Bull Hockey. Jason is a phenomenal writer and we will all take great delight in using you as an excuse to keep working. Don't delude yourself. You kick butt, Mostro kicks butt, Motormouth kicks butt, and occassionally I get a swift kick in as well. United, we are ensuring one very unhappy butt. Or all our butts are getting it in the end. Whichever, we ensure we are all progressing.

Keep asking yourself if you are farther along than you were a year ago. Yes? Then you are where you need to be. Have you progressed from last week? Read more books, watched more movies, written a sentance that wasn't there before, gone out to drinks or dinner with someone in the department, had a conversation in the hall, or just moved to the other side to air out the bedsores? Celebrate that.

Competition is as good a self-starter as any. Use it. Some may also call it inspiration. I'm inspired to kick your butt. Hey if it works . . .

Like anything, completing a novel is as problematic as completing a PhD. You need times when you are forced to do what it is that you really need to do. There are times when the mind rebels and you just shut down until you recharge. Sometimes that means sacking out on the couch or going to the park or not doing anything for a whole summer. Accept that you need that time. Accept that you have PhD or Writer's or whatever block. And accept that sometimes you can self start, and sometimes you need a significant other to get you going again, or the support of friends, or even the spectre that your friends are doing better than you.
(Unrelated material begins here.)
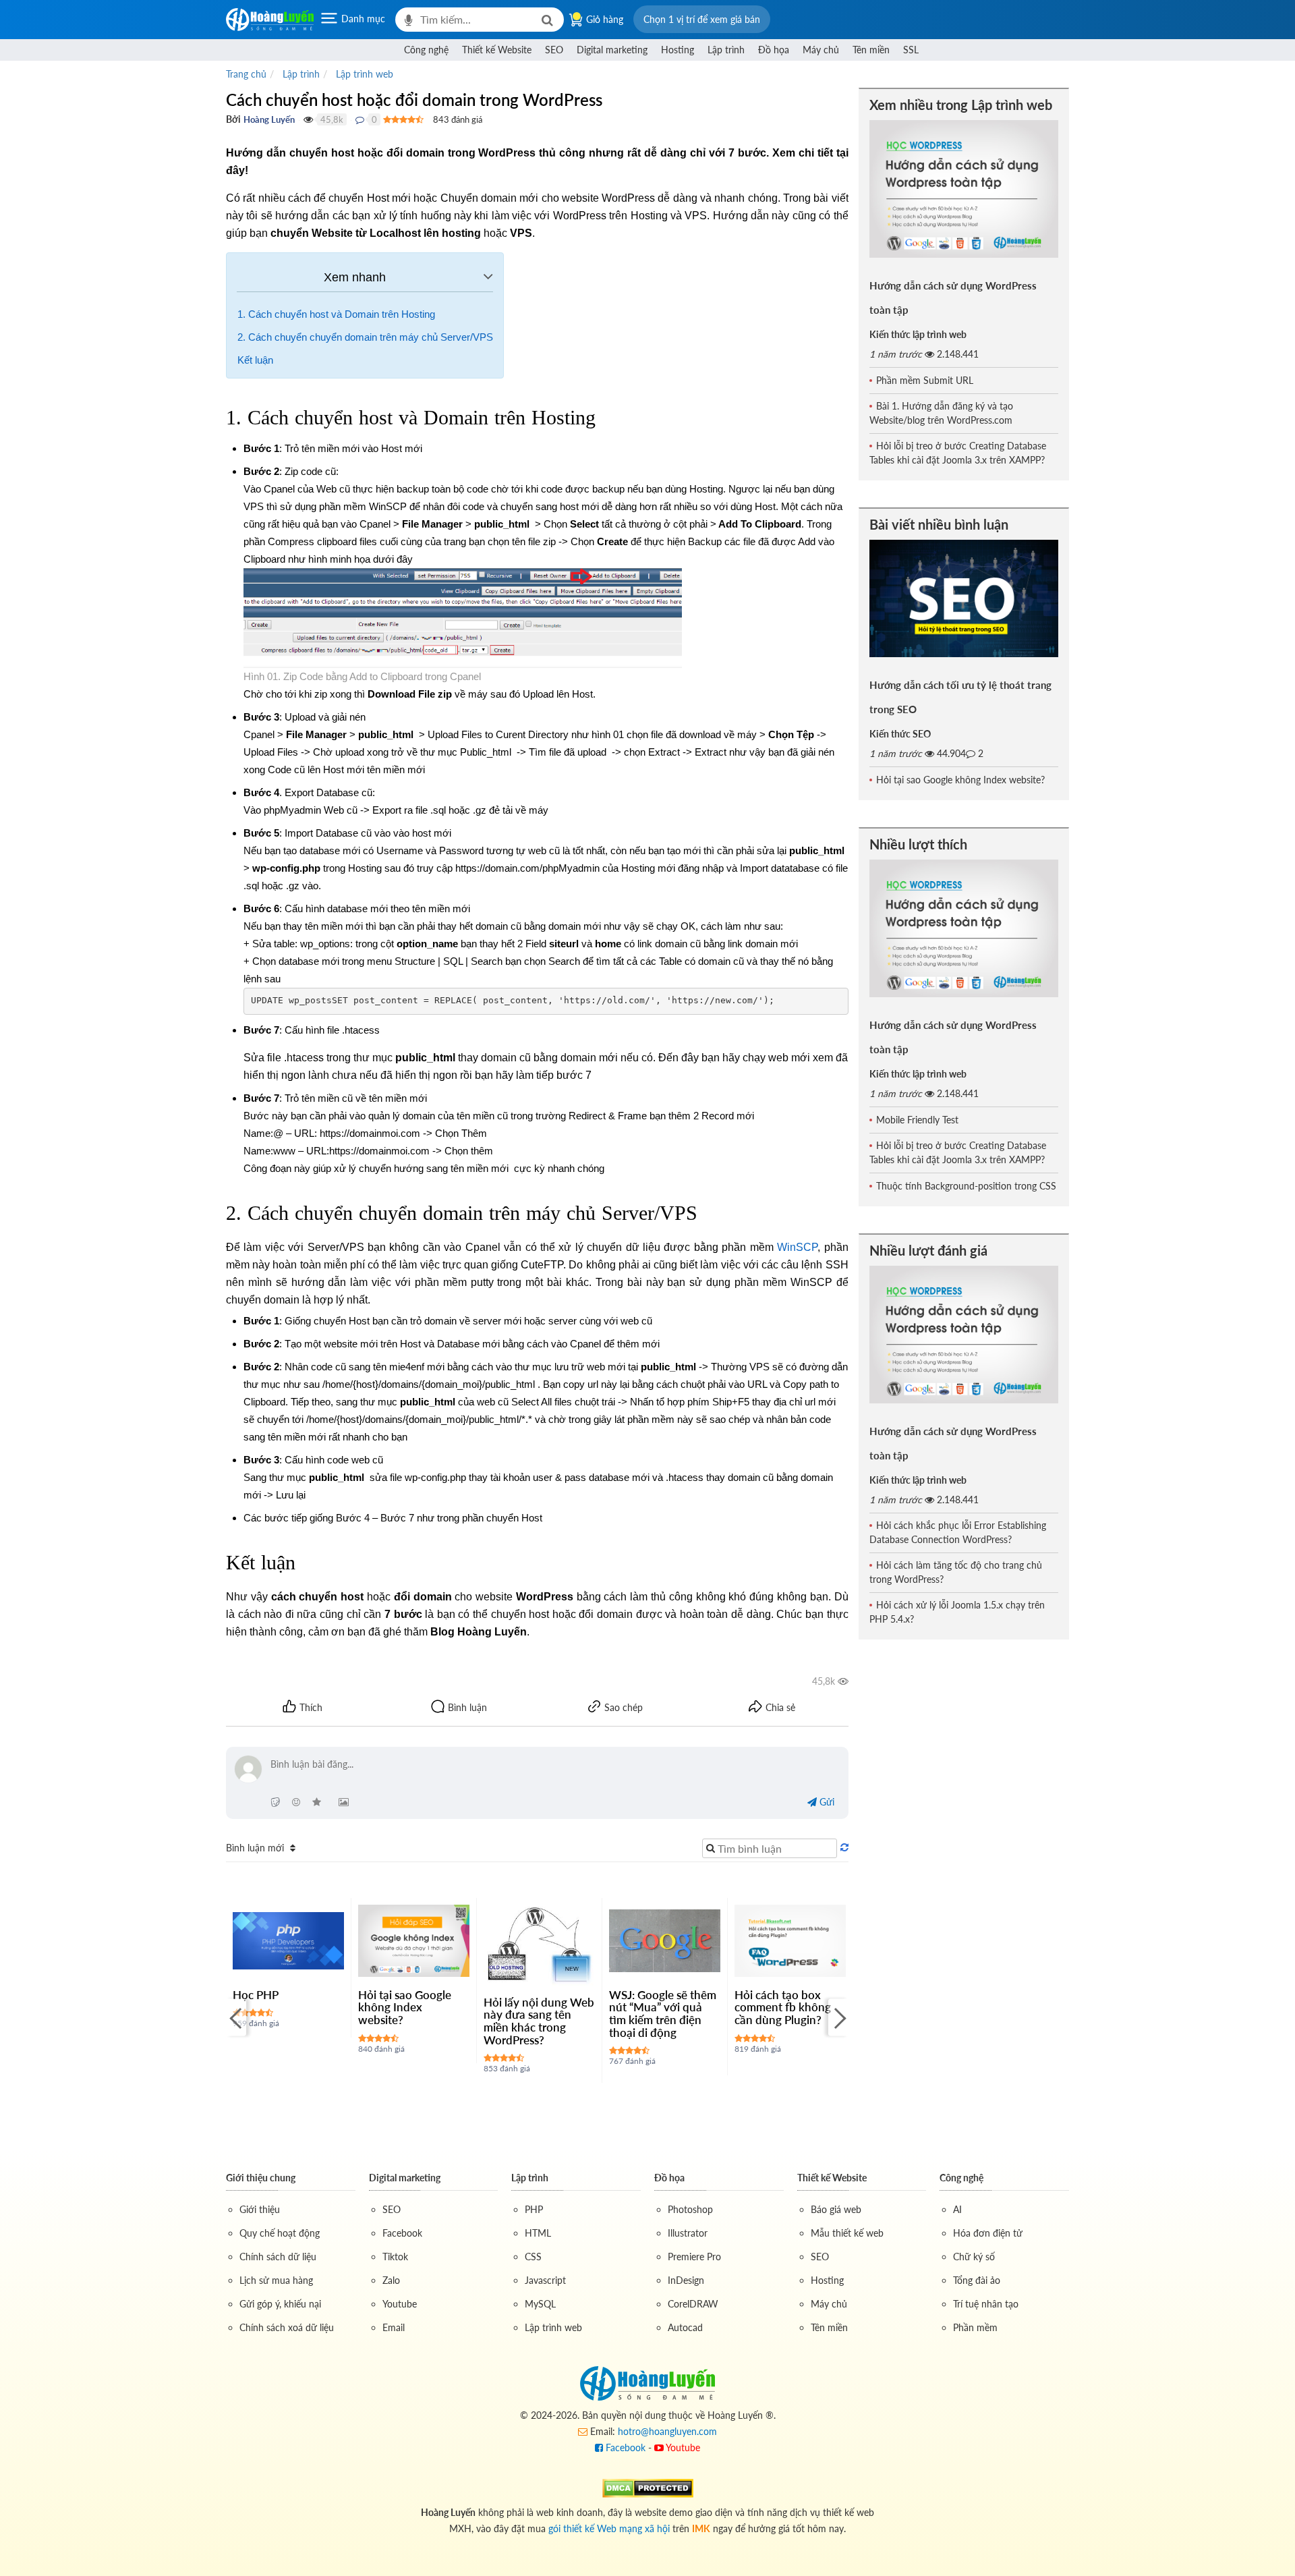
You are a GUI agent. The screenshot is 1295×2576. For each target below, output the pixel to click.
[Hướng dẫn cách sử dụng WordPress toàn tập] (964, 189)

Take your accomplishments on a daily basis. Today you might only have painted one minature. It wasn't the 12 books you have to read, or figuring out what classes are going to be offered in another department, or even making friends with the benighted other souls in your department. But that miniature looks really really cool. And it is ready for when next you actually get to play. Or you won a bid on some new minatures. Or you got the damn laundry done. It's more than I've done. There, you won the laundry competition.

And maybe you thought about what you might do with part of your novel for about 2 minutes while you were on the can. Or in the act of describing your novel for the umpeenth billion time you realized you have a better idea of where you are going than the time you last described it to someone else. Keep jotting those ideas down. It shows You did SOMETHING on your novel.
All those little bits are part of the novel's progress. Why do you think they take so long?

Bite by bite you end up swallowing the whale.

Have you heard of Melina May,
Who ate a monstrous whale?
She thought she could,
She said she would,
So she started in right at the tail.

And everyone said, "You're much too small,"
But that didn't bother Melinda at all.
She took little bites and she chewed very slow,
Just like a good girl should . . .

And in eighty nine years she ate that whale
Because she said she would!

There's always someone better ahead of you. That gives you a clear shot at their fundament. There's always someone behind you too.

Which brings me to a Ren and Stimpy reference. Ever see the Powdered Toast Man episode? Where he tells kids and the Pope riding him to cling tenatiously to his buttocks? Did you know the Pope's voice is actually Frank Zappa?

Not sure I have a point with all this. You're where you are supposed to be. Enjoy the ride.